10. The method as recited in claim 9 wherein a read operation is mapped and translated to a select operation determining a unique position of a record similar to the absolute value of said offset on said database compliant system using said file pointer, said offset pointer and said memory pointer.

11. The method as recited in claim 9 wherein a write operation is mapped and translated to either an insert, delete or update operation and a unique position of a record similar to the absolute value of said offset on said database compliant system using said file pointer, said offset pointer and said memory pointer.

12. The method as recited in 9 includes means for storing said data file translations within a global cache for reading and updating said data files as per said predetermined configuration files.

13. The method as recited in claim 12 wherein said messaging kernel controls specific commands destined for the said data file rather than the operating system by hooking the file system of said operating system to control said operating system commands.

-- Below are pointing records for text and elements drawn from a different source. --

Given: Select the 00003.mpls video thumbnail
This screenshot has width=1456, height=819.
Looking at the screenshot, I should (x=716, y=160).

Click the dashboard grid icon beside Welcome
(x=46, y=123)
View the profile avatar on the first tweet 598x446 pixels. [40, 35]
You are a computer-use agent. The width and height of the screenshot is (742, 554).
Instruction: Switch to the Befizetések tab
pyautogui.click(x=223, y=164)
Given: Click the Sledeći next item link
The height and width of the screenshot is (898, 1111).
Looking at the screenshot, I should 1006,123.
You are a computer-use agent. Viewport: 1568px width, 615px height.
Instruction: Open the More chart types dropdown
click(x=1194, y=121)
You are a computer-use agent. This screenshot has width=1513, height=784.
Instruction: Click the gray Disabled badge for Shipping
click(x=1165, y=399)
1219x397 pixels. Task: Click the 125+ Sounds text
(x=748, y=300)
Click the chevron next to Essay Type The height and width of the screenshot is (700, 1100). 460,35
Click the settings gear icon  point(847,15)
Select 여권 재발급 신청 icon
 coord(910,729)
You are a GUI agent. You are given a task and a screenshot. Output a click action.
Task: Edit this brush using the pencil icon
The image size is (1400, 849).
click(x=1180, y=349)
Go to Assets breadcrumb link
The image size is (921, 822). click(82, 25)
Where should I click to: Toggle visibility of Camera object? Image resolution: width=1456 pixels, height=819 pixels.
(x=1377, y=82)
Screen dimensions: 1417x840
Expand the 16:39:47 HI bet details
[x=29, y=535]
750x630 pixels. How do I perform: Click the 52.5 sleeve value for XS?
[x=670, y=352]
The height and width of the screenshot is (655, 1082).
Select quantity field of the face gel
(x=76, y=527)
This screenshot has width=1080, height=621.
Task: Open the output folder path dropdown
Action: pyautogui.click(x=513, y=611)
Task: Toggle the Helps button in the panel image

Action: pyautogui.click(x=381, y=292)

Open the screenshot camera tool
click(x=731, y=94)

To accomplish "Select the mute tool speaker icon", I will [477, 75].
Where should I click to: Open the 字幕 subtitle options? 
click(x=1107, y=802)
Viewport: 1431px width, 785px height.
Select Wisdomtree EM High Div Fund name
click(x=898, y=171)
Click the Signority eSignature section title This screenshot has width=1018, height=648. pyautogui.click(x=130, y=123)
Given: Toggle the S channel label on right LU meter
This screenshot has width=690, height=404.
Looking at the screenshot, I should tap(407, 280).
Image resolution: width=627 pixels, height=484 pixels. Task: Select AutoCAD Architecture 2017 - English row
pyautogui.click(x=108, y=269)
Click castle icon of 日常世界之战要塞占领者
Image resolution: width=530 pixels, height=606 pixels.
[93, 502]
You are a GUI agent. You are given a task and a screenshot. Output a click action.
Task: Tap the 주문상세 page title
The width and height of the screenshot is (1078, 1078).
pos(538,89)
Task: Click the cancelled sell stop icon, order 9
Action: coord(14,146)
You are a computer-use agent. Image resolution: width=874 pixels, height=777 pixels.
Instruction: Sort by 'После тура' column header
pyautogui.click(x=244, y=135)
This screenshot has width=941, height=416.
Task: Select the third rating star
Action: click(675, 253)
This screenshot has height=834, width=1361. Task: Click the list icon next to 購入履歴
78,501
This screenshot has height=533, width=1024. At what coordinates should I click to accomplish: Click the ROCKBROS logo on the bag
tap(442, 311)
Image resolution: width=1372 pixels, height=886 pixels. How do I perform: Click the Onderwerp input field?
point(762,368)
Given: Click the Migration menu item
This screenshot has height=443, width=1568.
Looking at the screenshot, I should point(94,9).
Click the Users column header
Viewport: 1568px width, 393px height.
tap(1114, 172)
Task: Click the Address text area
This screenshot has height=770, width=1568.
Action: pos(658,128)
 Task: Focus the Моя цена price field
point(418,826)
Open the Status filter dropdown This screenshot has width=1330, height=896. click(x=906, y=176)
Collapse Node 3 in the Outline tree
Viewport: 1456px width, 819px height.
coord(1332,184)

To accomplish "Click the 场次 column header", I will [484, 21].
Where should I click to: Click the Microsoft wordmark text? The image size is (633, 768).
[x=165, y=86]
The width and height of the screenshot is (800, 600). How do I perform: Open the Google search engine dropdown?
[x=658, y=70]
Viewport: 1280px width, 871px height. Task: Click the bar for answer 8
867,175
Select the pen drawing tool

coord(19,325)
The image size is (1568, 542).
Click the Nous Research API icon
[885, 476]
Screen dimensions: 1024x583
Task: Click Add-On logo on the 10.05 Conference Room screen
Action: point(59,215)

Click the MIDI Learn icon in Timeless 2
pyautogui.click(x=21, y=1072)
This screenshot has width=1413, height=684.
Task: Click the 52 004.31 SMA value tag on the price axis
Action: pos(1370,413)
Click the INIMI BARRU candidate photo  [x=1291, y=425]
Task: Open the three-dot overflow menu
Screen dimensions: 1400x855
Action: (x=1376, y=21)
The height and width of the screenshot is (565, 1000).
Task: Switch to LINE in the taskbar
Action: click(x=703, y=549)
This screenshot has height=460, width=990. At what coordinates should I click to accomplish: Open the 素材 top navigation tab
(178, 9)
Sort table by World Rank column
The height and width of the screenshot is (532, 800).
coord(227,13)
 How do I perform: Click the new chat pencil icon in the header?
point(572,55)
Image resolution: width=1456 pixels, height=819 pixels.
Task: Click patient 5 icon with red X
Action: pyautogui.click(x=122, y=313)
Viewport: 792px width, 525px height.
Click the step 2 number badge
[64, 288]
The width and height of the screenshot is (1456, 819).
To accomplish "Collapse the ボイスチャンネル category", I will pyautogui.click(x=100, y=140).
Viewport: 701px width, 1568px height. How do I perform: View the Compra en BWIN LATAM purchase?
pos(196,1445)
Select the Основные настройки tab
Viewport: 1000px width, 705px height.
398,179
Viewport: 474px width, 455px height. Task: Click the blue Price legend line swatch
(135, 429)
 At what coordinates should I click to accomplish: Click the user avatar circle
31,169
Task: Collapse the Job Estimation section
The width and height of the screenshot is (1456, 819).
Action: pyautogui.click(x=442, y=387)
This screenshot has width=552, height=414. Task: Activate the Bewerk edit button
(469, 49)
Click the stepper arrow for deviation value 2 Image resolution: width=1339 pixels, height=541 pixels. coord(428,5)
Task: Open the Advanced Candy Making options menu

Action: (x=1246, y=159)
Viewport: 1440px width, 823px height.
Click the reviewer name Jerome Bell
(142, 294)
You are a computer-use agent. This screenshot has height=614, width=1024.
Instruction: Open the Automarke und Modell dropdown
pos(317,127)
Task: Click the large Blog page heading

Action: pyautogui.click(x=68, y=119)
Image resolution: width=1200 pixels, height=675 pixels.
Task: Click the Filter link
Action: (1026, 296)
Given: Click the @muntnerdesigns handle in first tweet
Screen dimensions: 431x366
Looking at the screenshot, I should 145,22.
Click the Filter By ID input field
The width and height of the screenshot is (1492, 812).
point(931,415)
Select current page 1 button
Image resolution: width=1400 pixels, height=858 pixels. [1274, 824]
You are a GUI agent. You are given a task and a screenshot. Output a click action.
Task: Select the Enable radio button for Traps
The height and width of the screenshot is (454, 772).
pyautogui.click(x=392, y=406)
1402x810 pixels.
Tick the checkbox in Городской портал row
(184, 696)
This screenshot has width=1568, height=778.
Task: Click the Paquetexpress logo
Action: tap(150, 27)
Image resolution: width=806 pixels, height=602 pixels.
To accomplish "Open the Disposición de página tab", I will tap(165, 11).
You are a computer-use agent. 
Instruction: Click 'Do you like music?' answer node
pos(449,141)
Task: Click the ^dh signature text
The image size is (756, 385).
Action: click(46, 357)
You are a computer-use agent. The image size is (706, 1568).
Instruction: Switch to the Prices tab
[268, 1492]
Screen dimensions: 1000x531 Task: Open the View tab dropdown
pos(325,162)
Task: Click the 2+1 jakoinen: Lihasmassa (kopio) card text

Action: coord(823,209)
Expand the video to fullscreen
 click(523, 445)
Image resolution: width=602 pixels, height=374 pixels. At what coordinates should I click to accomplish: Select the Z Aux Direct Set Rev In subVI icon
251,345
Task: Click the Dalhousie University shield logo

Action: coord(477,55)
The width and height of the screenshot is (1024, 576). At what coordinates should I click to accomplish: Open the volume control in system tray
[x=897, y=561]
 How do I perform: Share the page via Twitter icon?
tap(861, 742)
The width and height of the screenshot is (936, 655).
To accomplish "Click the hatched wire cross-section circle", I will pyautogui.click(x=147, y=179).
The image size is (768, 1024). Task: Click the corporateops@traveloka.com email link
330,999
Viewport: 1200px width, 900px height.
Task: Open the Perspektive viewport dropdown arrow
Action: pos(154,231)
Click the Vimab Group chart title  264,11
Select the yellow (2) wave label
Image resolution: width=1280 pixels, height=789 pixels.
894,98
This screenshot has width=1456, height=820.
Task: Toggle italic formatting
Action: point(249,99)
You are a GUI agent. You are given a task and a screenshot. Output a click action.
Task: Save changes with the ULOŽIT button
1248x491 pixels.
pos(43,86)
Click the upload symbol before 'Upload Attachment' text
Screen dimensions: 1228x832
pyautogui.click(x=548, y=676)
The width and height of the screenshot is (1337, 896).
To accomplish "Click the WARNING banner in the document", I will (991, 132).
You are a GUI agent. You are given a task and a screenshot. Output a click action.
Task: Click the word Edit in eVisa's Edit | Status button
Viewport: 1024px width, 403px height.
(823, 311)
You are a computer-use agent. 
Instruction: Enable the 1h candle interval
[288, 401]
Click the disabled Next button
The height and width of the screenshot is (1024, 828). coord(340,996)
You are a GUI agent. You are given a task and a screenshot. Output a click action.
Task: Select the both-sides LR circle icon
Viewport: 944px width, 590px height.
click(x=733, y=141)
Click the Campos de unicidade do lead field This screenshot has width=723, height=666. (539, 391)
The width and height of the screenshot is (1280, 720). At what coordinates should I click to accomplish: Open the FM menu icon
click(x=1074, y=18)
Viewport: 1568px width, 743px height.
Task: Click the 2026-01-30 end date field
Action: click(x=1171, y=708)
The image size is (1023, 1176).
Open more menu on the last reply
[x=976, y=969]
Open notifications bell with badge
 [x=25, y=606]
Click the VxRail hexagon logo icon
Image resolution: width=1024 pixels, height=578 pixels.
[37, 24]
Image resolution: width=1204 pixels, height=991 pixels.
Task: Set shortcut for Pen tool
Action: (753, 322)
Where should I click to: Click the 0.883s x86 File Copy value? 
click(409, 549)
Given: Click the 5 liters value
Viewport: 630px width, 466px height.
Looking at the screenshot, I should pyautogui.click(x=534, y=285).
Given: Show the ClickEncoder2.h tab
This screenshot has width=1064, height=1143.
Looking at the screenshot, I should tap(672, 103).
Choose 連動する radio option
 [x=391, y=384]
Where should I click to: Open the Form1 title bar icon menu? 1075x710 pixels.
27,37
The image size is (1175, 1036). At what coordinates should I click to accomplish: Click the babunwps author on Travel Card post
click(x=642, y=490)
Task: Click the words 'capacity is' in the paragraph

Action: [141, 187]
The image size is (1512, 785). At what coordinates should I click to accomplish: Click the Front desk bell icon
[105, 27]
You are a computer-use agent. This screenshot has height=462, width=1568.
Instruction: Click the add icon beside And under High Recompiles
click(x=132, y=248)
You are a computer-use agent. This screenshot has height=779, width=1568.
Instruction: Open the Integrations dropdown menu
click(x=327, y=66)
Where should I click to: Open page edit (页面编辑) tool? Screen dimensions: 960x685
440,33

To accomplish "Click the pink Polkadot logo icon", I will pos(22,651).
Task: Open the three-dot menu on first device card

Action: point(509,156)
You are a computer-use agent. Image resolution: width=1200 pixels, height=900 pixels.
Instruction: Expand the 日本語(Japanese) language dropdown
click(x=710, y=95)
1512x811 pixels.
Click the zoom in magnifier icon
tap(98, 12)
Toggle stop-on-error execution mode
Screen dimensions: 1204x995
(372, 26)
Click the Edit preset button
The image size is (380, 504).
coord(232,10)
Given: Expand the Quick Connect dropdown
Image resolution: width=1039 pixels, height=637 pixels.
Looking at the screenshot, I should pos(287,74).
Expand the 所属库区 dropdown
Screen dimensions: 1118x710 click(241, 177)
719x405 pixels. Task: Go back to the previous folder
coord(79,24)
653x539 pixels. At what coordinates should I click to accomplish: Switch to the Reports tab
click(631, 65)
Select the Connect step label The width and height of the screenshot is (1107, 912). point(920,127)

14. The method as recited in claim 9 facilitates legacy applications created on file based database systems interact and interface seamlessly with contemporary database technologies.

15. The method of executing operating system file operations on a database compliant file, and vice- versa comprising the steps of:

translating a file pointer on said operating system file to an object identifier on said database compliant file using an object translator or vice-versa;

translating an offset pointer on said operating system file to a record identifier on said database compliant file using an offset translator or vice-versa;

translating a buffer pointer on said operating system file to a translation buffer if target file is a datafile or translating said buffer pointer to an SQL statement if target file is a database compliant file using an operation translator or vice-versa;

translating operating system file operations comprising of open, close, seek, tell, flush, read, write or equivalent operations to corresponding database compliant operations comprising of connect, disconnect, select, insert, update, delete or equivalent operations based on said object identifier, said record identifier or said translation buffer.

16. The method as recited in claim 15 wherein an open operation is executed as a connect operation on said target database compliant file or vice-versa;

17. The method as recited in claim 15 wherein a close operation is executed as a disconnect operation on said target database compliant file or vice-versa;

18. The method as recited in claim 15 wherein a read operation is executed as a select operation on said target database compliant file or vice-versa; and

9. The method as recited in claim 15 wherein a write operation is executed as either an insert, delete or update operation on said target database compliant file or vice-versa.